What you are asked to do
Below are some records; reproduce them exactly.

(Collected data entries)

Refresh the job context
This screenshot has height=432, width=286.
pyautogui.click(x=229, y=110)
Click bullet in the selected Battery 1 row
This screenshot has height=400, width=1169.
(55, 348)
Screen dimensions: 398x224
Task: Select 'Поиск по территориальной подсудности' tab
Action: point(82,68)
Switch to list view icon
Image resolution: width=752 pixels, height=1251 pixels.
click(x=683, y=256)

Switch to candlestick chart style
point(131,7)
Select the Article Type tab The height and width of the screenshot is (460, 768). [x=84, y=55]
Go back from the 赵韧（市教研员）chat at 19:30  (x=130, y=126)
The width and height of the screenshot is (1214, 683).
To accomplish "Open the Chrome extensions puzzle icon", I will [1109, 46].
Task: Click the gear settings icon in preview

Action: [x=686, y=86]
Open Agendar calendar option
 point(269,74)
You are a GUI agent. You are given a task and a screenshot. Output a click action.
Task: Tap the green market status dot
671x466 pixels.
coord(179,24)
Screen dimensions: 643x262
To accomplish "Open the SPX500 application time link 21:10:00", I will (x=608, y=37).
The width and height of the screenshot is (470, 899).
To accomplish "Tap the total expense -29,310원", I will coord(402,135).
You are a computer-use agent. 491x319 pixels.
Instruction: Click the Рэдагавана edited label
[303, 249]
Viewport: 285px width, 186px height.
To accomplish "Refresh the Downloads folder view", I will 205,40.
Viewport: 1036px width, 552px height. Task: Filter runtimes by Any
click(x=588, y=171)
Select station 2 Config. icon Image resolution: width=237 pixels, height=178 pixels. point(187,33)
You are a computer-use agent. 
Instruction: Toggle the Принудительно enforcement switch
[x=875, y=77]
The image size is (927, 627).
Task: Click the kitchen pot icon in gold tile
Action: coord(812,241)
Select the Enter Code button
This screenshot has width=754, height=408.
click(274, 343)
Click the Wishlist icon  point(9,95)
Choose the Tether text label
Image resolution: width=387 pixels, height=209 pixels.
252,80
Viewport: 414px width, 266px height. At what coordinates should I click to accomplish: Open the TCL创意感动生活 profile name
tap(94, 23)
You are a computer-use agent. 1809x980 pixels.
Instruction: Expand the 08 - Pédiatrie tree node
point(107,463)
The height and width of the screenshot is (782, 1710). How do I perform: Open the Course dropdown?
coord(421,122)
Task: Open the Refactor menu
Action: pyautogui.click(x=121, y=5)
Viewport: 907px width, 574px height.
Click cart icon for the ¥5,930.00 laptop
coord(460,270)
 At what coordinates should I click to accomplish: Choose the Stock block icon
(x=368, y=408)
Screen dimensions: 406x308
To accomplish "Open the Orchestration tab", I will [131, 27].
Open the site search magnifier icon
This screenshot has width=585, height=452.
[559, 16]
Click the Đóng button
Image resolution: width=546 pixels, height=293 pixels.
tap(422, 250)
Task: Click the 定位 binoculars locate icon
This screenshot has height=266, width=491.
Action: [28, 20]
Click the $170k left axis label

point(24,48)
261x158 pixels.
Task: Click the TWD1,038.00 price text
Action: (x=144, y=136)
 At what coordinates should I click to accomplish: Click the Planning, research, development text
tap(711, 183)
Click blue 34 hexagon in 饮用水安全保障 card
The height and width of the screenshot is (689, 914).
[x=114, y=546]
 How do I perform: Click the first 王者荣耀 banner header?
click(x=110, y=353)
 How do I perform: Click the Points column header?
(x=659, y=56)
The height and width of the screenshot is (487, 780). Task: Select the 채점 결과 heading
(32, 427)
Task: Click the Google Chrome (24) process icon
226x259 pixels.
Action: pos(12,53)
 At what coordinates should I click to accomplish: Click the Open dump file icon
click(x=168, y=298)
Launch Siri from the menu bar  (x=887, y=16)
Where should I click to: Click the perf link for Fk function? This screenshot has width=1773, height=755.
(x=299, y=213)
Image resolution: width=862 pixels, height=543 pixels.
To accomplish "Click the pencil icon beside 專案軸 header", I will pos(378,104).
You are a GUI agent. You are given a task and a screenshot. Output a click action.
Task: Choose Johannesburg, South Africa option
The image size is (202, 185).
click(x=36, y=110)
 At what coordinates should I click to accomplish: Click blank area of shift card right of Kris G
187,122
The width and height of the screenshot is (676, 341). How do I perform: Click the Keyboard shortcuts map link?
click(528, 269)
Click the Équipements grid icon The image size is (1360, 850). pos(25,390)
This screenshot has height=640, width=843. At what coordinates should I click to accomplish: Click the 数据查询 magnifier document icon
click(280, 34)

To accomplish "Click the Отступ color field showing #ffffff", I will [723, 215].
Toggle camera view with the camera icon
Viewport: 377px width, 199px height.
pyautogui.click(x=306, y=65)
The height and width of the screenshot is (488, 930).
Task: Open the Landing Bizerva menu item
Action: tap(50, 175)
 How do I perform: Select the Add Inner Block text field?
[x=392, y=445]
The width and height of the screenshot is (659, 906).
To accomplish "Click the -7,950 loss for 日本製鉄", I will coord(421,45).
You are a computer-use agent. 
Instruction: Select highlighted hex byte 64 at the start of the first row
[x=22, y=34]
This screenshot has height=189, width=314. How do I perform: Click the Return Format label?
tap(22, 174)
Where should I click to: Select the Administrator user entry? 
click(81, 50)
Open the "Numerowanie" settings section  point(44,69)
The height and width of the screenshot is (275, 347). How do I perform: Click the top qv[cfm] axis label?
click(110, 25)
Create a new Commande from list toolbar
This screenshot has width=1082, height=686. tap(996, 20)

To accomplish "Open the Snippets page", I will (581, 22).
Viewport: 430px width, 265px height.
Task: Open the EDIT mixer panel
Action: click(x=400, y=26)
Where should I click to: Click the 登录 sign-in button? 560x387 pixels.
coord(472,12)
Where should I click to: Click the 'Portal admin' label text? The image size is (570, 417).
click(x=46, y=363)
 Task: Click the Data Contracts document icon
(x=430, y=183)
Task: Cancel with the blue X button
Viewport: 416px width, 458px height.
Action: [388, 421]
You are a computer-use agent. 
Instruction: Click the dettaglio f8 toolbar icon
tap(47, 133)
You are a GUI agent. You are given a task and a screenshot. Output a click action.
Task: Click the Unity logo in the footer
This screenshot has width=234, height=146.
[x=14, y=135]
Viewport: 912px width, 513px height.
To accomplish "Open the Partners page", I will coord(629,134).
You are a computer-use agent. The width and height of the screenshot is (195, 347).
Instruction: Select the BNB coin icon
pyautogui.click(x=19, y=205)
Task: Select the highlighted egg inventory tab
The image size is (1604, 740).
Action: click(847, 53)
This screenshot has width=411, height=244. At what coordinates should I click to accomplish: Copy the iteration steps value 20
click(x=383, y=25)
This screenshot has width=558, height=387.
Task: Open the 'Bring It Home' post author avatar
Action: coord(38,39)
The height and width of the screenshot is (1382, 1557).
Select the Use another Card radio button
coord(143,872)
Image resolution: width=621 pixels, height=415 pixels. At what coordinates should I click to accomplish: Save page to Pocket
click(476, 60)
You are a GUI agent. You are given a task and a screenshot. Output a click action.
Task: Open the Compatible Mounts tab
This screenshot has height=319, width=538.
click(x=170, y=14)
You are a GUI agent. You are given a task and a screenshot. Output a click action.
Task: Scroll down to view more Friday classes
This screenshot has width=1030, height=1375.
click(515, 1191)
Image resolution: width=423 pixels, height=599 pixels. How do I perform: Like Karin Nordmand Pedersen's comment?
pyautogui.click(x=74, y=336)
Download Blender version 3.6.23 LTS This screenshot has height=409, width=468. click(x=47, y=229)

Reply
Refresh the job context
This screenshot has height=432, width=286.
pyautogui.click(x=229, y=110)
Click bullet in the selected Battery 1 row
This screenshot has height=400, width=1169.
(55, 348)
Screen dimensions: 398x224
Task: Select 'Поиск по территориальной подсудности' tab
Action: point(82,68)
Switch to list view icon
Image resolution: width=752 pixels, height=1251 pixels.
click(x=683, y=256)

Switch to candlestick chart style
point(131,7)
Select the Article Type tab The height and width of the screenshot is (460, 768). [x=84, y=55]
Go back from the 赵韧（市教研员）chat at 19:30  (x=130, y=126)
The width and height of the screenshot is (1214, 683).
To accomplish "Open the Chrome extensions puzzle icon", I will [1109, 46].
Task: Click the gear settings icon in preview

Action: [x=686, y=86]
Open Agendar calendar option
 point(269,74)
You are a GUI agent. You are given a task and a screenshot. Output a click action.
Task: Tap the green market status dot
671x466 pixels.
coord(179,24)
Screen dimensions: 643x262
To accomplish "Open the SPX500 application time link 21:10:00", I will (x=608, y=37).
The width and height of the screenshot is (470, 899).
To accomplish "Tap the total expense -29,310원", I will coord(402,135).
You are a computer-use agent. 491x319 pixels.
Instruction: Click the Рэдагавана edited label
[303, 249]
Viewport: 285px width, 186px height.
To accomplish "Refresh the Downloads folder view", I will 205,40.
Viewport: 1036px width, 552px height. Task: Filter runtimes by Any
click(x=588, y=171)
Select station 2 Config. icon Image resolution: width=237 pixels, height=178 pixels. point(187,33)
You are a computer-use agent. 
Instruction: Toggle the Принудительно enforcement switch
[x=875, y=77]
The image size is (927, 627).
Task: Click the kitchen pot icon in gold tile
Action: coord(812,241)
Select the Enter Code button
This screenshot has width=754, height=408.
click(274, 343)
Click the Wishlist icon  point(9,95)
Choose the Tether text label
Image resolution: width=387 pixels, height=209 pixels.
252,80
Viewport: 414px width, 266px height. At what coordinates should I click to accomplish: Open the TCL创意感动生活 profile name
tap(94, 23)
You are a computer-use agent. 1809x980 pixels.
Instruction: Expand the 08 - Pédiatrie tree node
point(107,463)
The height and width of the screenshot is (782, 1710). How do I perform: Open the Course dropdown?
coord(421,122)
Task: Open the Refactor menu
Action: pyautogui.click(x=121, y=5)
Viewport: 907px width, 574px height.
Click cart icon for the ¥5,930.00 laptop
coord(460,270)
 At what coordinates should I click to accomplish: Choose the Stock block icon
(x=368, y=408)
Screen dimensions: 406x308
To accomplish "Open the Orchestration tab", I will [131, 27].
Open the site search magnifier icon
This screenshot has width=585, height=452.
[559, 16]
Click the Đóng button
Image resolution: width=546 pixels, height=293 pixels.
tap(422, 250)
Task: Click the 定位 binoculars locate icon
This screenshot has height=266, width=491.
Action: [28, 20]
Click the $170k left axis label

point(24,48)
261x158 pixels.
Task: Click the TWD1,038.00 price text
Action: (x=144, y=136)
 At what coordinates should I click to accomplish: Click the Planning, research, development text
tap(711, 183)
Click blue 34 hexagon in 饮用水安全保障 card
The height and width of the screenshot is (689, 914).
[x=114, y=546]
 How do I perform: Click the first 王者荣耀 banner header?
click(x=110, y=353)
 How do I perform: Click the Points column header?
(x=659, y=56)
The height and width of the screenshot is (487, 780). Task: Select the 채점 결과 heading
(32, 427)
Task: Click the Google Chrome (24) process icon
226x259 pixels.
Action: pos(12,53)
 At what coordinates should I click to accomplish: Click the Open dump file icon
click(x=168, y=298)
Launch Siri from the menu bar  (x=887, y=16)
Where should I click to: Click the perf link for Fk function? This screenshot has width=1773, height=755.
(x=299, y=213)
Image resolution: width=862 pixels, height=543 pixels.
To accomplish "Click the pencil icon beside 專案軸 header", I will pos(378,104).
You are a GUI agent. You are given a task and a screenshot. Output a click action.
Task: Choose Johannesburg, South Africa option
The image size is (202, 185).
click(x=36, y=110)
 At what coordinates should I click to accomplish: Click blank area of shift card right of Kris G
187,122
The width and height of the screenshot is (676, 341). How do I perform: Click the Keyboard shortcuts map link?
click(528, 269)
Click the Équipements grid icon The image size is (1360, 850). pos(25,390)
This screenshot has height=640, width=843. At what coordinates should I click to accomplish: Click the 数据查询 magnifier document icon
click(280, 34)

To accomplish "Click the Отступ color field showing #ffffff", I will [723, 215].
Toggle camera view with the camera icon
Viewport: 377px width, 199px height.
pyautogui.click(x=306, y=65)
The height and width of the screenshot is (488, 930).
Task: Open the Landing Bizerva menu item
Action: tap(50, 175)
 How do I perform: Select the Add Inner Block text field?
[x=392, y=445]
The width and height of the screenshot is (659, 906).
To accomplish "Click the -7,950 loss for 日本製鉄", I will coord(421,45).
You are a computer-use agent. 
Instruction: Select highlighted hex byte 64 at the start of the first row
[x=22, y=34]
This screenshot has height=189, width=314. How do I perform: Click the Return Format label?
tap(22, 174)
Where should I click to: Select the Administrator user entry? 
click(81, 50)
Open the "Numerowanie" settings section  point(44,69)
The height and width of the screenshot is (275, 347). How do I perform: Click the top qv[cfm] axis label?
click(110, 25)
Create a new Commande from list toolbar
This screenshot has width=1082, height=686. tap(996, 20)

To accomplish "Open the Snippets page", I will (581, 22).
Viewport: 430px width, 265px height.
Task: Open the EDIT mixer panel
Action: click(x=400, y=26)
Where should I click to: Click the 登录 sign-in button? 560x387 pixels.
coord(472,12)
Where should I click to: Click the 'Portal admin' label text? The image size is (570, 417).
click(x=46, y=363)
 Task: Click the Data Contracts document icon
(x=430, y=183)
Task: Cancel with the blue X button
Viewport: 416px width, 458px height.
Action: [388, 421]
You are a computer-use agent. 
Instruction: Click the dettaglio f8 toolbar icon
tap(47, 133)
You are a GUI agent. You are given a task and a screenshot. Output a click action.
Task: Click the Unity logo in the footer
This screenshot has width=234, height=146.
[x=14, y=135]
Viewport: 912px width, 513px height.
To accomplish "Open the Partners page", I will coord(629,134).
You are a computer-use agent. The width and height of the screenshot is (195, 347).
Instruction: Select the BNB coin icon
pyautogui.click(x=19, y=205)
Task: Select the highlighted egg inventory tab
The image size is (1604, 740).
Action: click(847, 53)
This screenshot has width=411, height=244. At what coordinates should I click to accomplish: Copy the iteration steps value 20
click(x=383, y=25)
This screenshot has width=558, height=387.
Task: Open the 'Bring It Home' post author avatar
Action: coord(38,39)
The height and width of the screenshot is (1382, 1557).
Select the Use another Card radio button
coord(143,872)
Image resolution: width=621 pixels, height=415 pixels. At what coordinates should I click to accomplish: Save page to Pocket
click(476, 60)
You are a GUI agent. You are given a task and a screenshot. Output a click action.
Task: Open the Compatible Mounts tab
This screenshot has height=319, width=538.
click(x=170, y=14)
You are a GUI agent. You are given a task and a screenshot. Output a click action.
Task: Scroll down to view more Friday classes
This screenshot has width=1030, height=1375.
click(515, 1191)
Image resolution: width=423 pixels, height=599 pixels. How do I perform: Like Karin Nordmand Pedersen's comment?
pyautogui.click(x=74, y=336)
Download Blender version 3.6.23 LTS This screenshot has height=409, width=468. click(x=47, y=229)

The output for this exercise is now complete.